Flagellar fractions were separated by SDS-PAGE (Pfister et al., 1982) and electroblotted onto a polyvinylidene difluoride membrane (Immobilon-P; Millipore Corp., Waters Chromatography, Milford, MA). Western blotting was carried out by standard procedures (Sambrook et al., 1987) using 5% nonfat dry milk in 10 mM Tris, pH 7.5, 166 mM NaCl, and 0.05% Tween to block the membrane. Primary antibodies were diluted in the blocking solution as recommended by the supplier and then hybridized for 2 h at room temperature. Horseradish peroxidase–conjugated secondary antibodies and enhanced chemiluminescence (Amersham Pharmacia Biotech. Inc., Piscataway, NJ) were used to detect the primary antibodies.

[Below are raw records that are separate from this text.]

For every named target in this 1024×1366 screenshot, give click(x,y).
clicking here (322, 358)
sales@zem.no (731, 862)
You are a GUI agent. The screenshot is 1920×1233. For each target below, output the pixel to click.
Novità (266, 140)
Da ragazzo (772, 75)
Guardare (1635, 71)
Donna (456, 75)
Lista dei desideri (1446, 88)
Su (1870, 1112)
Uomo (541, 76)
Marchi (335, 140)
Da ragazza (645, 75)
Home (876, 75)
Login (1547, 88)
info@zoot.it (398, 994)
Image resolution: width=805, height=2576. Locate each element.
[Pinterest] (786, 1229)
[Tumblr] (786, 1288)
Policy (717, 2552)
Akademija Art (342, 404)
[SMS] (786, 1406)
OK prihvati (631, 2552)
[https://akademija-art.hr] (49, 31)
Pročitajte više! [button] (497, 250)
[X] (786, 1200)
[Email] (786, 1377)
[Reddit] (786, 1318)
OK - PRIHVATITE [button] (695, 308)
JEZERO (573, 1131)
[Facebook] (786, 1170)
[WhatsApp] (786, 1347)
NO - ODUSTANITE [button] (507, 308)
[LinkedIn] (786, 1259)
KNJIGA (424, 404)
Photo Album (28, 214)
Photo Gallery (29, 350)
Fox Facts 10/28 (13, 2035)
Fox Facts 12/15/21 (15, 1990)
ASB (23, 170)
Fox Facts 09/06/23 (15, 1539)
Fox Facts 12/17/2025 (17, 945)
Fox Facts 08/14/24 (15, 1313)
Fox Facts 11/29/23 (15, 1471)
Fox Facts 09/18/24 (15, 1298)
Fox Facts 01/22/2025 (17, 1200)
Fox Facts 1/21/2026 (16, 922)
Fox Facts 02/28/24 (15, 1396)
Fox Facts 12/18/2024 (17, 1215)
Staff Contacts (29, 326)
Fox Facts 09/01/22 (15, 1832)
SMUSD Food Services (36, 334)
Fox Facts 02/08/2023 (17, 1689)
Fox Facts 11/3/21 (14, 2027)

Primary antibodies used included: (a) R4058, specific for LC8 (King and Patel-King, 1995) (gift of S. King, University of Connecticut Health Center, Farmington, CT); (b) 1878β, specific for the outer arm dynein intermediate chain IC78 (King et al., 1985); (c) EU51, specific for the inner arm dynein intermediate chain IDA-IC140 (previously unpublished antibody gift of P. Yang and W. Sale, both from Emory University, Atlanta, GA); (d) 2-10-β6, specific for β tubulin (gift of G. Piperno, Mount Sinai School of Medicine, New York) (Piperno et al., 1987; King et al., 1991); (e) anti-FLA10N, specific for the anterograde IFT motor subunit FLA10 (Cole et al., 1998) (gift of D. Cole and J. Rosenbaum, both from Yale University, New Haven, CT); and (f) a mixture of mAB172.1, mAB139.1, mAB81.1, mAB81.2, mAB81.3, mAB81.4, and mAB57.1 specific for four of the raft proteins (Cole et al., 1998) (gift of D. Cole and J. Rosenbaum). Additional antibodies used were specific for radial spoke proteins RSP1 (Williams et al., 1986) and RSP3 (Williams et al., 1989) (gifts of D. Cole and J. Rosenbaum), the highly conserved kinesin sequences HIPYR and LAGSE (gift of C. Walczak, University of California, San Francisco, CA), and the molecular chaperone HSP70 (previously unpublished antibody gift of E. Savino and J. Rosenbaum, both from Yale University).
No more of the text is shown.